• [THE PROBLEM] Copy the material word for word, from the very start through the line with "[x=106, y=105]", and include that line.

• [RECORDS FOR PROCESSING]
◆ ◆ ◆ ◆ ◆ ◆ ◆
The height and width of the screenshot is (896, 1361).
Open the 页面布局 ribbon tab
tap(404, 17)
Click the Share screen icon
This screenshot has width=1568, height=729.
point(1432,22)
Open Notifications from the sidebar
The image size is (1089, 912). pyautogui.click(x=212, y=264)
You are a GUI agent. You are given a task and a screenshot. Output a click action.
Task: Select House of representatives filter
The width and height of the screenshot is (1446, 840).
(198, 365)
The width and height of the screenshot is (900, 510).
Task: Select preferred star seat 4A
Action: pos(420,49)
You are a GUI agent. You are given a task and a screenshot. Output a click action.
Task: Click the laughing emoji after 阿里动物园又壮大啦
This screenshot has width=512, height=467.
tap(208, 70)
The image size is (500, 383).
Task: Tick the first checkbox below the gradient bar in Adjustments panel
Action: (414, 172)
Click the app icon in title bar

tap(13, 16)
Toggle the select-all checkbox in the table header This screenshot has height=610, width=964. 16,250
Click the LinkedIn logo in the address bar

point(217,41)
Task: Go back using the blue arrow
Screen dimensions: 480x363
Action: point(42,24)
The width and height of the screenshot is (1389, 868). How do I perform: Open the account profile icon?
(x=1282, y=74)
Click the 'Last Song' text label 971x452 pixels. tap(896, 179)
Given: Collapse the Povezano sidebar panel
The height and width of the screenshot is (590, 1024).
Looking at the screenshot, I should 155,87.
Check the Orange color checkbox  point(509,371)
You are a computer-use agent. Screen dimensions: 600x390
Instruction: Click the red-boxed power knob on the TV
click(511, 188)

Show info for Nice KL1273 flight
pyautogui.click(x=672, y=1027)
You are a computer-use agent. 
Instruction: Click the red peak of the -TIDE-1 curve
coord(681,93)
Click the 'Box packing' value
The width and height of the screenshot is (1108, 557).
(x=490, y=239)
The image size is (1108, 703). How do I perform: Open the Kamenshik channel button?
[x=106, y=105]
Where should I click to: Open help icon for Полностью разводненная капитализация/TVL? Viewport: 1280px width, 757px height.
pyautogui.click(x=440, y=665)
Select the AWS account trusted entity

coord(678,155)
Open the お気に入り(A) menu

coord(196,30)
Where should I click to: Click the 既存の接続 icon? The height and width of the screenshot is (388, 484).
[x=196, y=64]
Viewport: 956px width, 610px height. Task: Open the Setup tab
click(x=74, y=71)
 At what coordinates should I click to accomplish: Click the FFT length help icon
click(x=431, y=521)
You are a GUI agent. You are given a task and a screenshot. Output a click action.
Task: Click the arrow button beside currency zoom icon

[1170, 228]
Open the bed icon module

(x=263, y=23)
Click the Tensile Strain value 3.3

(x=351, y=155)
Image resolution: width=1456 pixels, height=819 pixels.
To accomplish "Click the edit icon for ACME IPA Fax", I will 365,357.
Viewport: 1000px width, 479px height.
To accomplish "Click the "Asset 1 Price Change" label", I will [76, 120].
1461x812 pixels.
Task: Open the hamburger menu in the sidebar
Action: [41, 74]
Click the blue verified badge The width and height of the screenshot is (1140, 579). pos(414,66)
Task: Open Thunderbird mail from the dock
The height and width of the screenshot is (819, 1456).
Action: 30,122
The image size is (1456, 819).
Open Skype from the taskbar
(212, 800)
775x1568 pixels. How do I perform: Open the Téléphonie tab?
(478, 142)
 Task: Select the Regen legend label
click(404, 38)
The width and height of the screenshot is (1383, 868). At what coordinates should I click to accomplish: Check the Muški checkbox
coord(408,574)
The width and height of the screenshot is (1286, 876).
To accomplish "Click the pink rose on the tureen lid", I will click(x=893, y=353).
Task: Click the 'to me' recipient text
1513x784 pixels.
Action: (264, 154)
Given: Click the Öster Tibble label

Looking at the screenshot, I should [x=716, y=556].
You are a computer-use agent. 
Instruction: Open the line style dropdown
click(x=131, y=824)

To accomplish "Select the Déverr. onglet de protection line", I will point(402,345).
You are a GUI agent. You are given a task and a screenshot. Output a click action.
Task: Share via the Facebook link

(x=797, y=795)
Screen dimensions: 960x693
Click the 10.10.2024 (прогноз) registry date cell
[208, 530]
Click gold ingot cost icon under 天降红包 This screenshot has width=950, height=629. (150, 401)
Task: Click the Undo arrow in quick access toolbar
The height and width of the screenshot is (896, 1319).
◆ ◆ ◆ ◆ ◆ ◆ ◆
• [RESPONSE TO THIS EXERCISE]
The height and width of the screenshot is (896, 1361).
Open the 页面布局 ribbon tab
tap(404, 17)
Click the Share screen icon
This screenshot has width=1568, height=729.
point(1432,22)
Open Notifications from the sidebar
The image size is (1089, 912). pyautogui.click(x=212, y=264)
You are a GUI agent. You are given a task and a screenshot. Output a click action.
Task: Select House of representatives filter
The width and height of the screenshot is (1446, 840).
(198, 365)
The width and height of the screenshot is (900, 510).
Task: Select preferred star seat 4A
Action: pos(420,49)
You are a GUI agent. You are given a task and a screenshot. Output a click action.
Task: Click the laughing emoji after 阿里动物园又壮大啦
This screenshot has width=512, height=467.
tap(208, 70)
The image size is (500, 383).
Task: Tick the first checkbox below the gradient bar in Adjustments panel
Action: (414, 172)
Click the app icon in title bar

tap(13, 16)
Toggle the select-all checkbox in the table header This screenshot has height=610, width=964. 16,250
Click the LinkedIn logo in the address bar

point(217,41)
Task: Go back using the blue arrow
Screen dimensions: 480x363
Action: point(42,24)
The width and height of the screenshot is (1389, 868). How do I perform: Open the account profile icon?
(x=1282, y=74)
Click the 'Last Song' text label 971x452 pixels. tap(896, 179)
Given: Collapse the Povezano sidebar panel
The height and width of the screenshot is (590, 1024).
Looking at the screenshot, I should 155,87.
Check the Orange color checkbox  point(509,371)
You are a computer-use agent. Screen dimensions: 600x390
Instruction: Click the red-boxed power knob on the TV
click(511, 188)

Show info for Nice KL1273 flight
pyautogui.click(x=672, y=1027)
You are a computer-use agent. 
Instruction: Click the red peak of the -TIDE-1 curve
coord(681,93)
Click the 'Box packing' value
The width and height of the screenshot is (1108, 557).
(x=490, y=239)
The image size is (1108, 703). How do I perform: Open the Kamenshik channel button?
[x=106, y=105]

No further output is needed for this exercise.